米テスラ、運転支援機能を向上-カメラよりもレーダー画像に重点

  • バージョン8.0は誤った警報を減らすためにレーダーやGPS活用
  • ハンドルをしっかり握るよう求める警告も強化

テスラモーターズは運転支援機能「オートパイロット」の性能を向上させると発表した。カメラよりもレーダー画像に重点を置く変更を施す。一般のドライバーによる同機能の使用は安全だとあらためて訴える試みだ。

  イーロン・マスク最高経営責任者(CEO)は11日のブログで、オートパイロットのバージョン8.0への更新に伴う最も大きな変化は、レーダーが中心的な役割を果たすようになることだと説明。レーダーは2014年10月からテスラ車に搭載されているが、センサーとしてカメラを補完する役割にとどまっていた。また、ハンドルをしっかり握るよう繰り返し求める警告を運転手が無視した場合、自動ステアリングのソフトウエアが解除され、駐車されるまでその状態が続くようにする。

  マスクCEOは11日の記者との電話会見で、「大幅な改善になると強い自信を持っている」と語った。
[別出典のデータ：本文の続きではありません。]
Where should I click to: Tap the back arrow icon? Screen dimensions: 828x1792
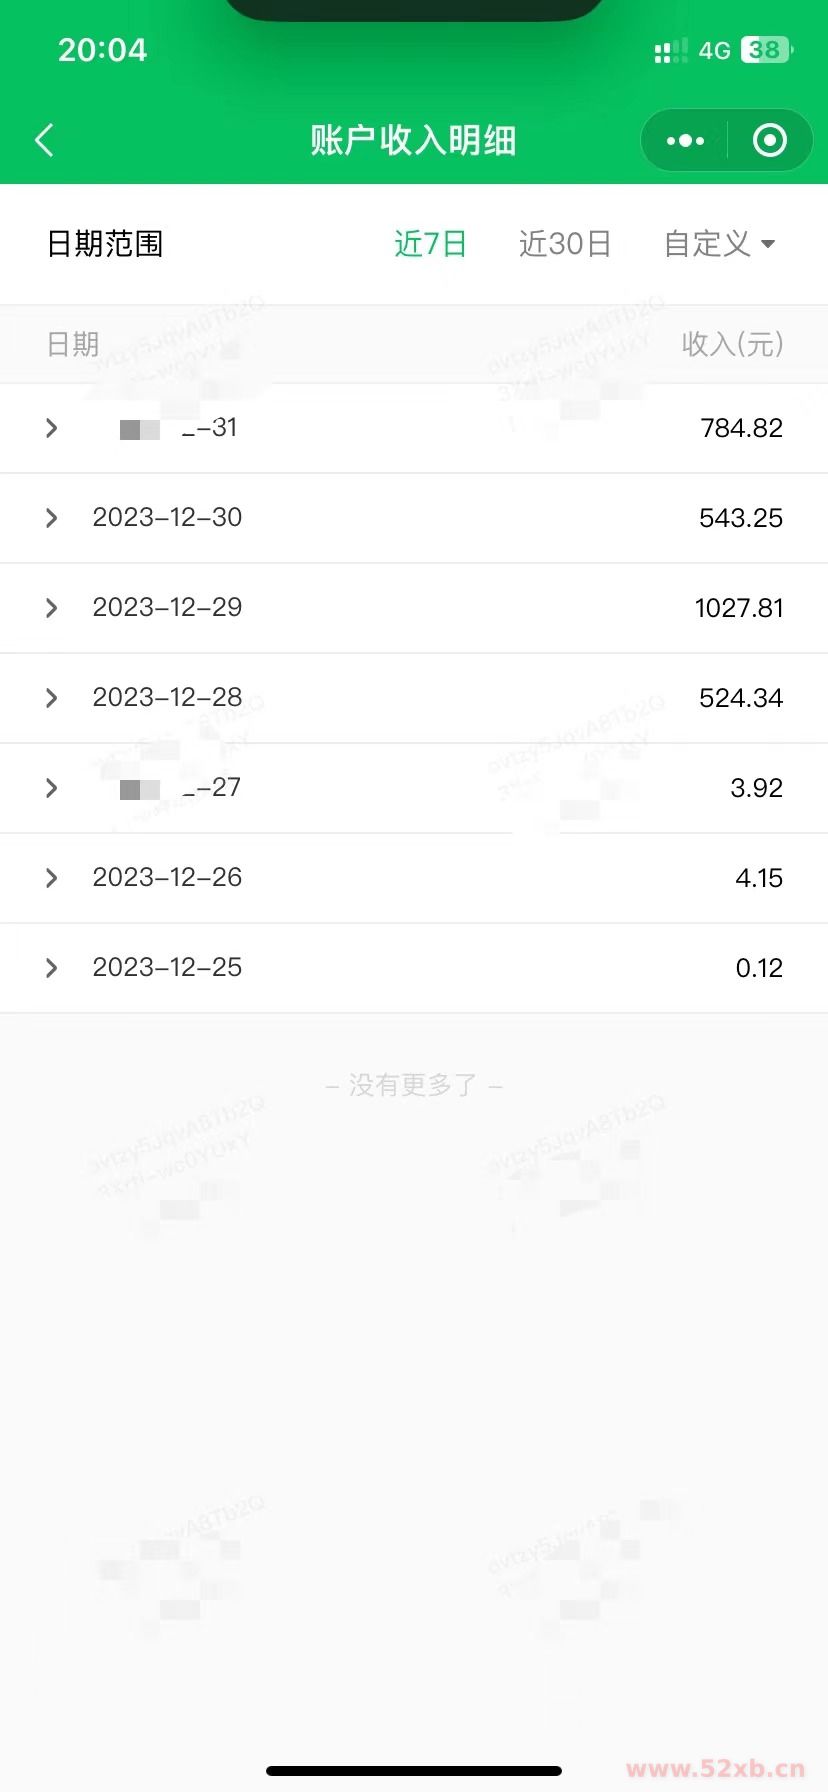(45, 140)
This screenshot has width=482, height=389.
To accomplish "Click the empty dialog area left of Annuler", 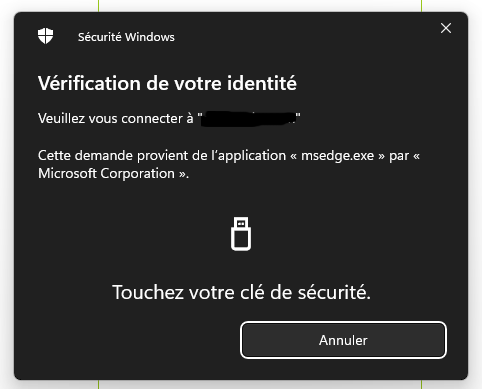I will click(x=127, y=340).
オートパイロットを利用して走行中の「モデルS」がトレーラーに衝突する死亡事故が5月に発生したが、マスクCEOはこの強化されたレーダーが搭載されていれば、運転手の死亡は避けられていたかもしれないと指摘した。

  この5月7日の死亡事故以来、テスラには厳しい目が向けられている。米道路交通安全局(NHTSA)が同事故の調査を開始し、交通安全の推進団体は、テスラが一般の利用者によるオートパイロット機能のベータ試験を実施したことを批判している。

  バージョン8.0には、車両からGPSシステムへの自動フィードが含まれる。将来、他のドライバーに誤った警報を流すことを避けるため、道路標識などレーダーが感知した固定された物体を記録する。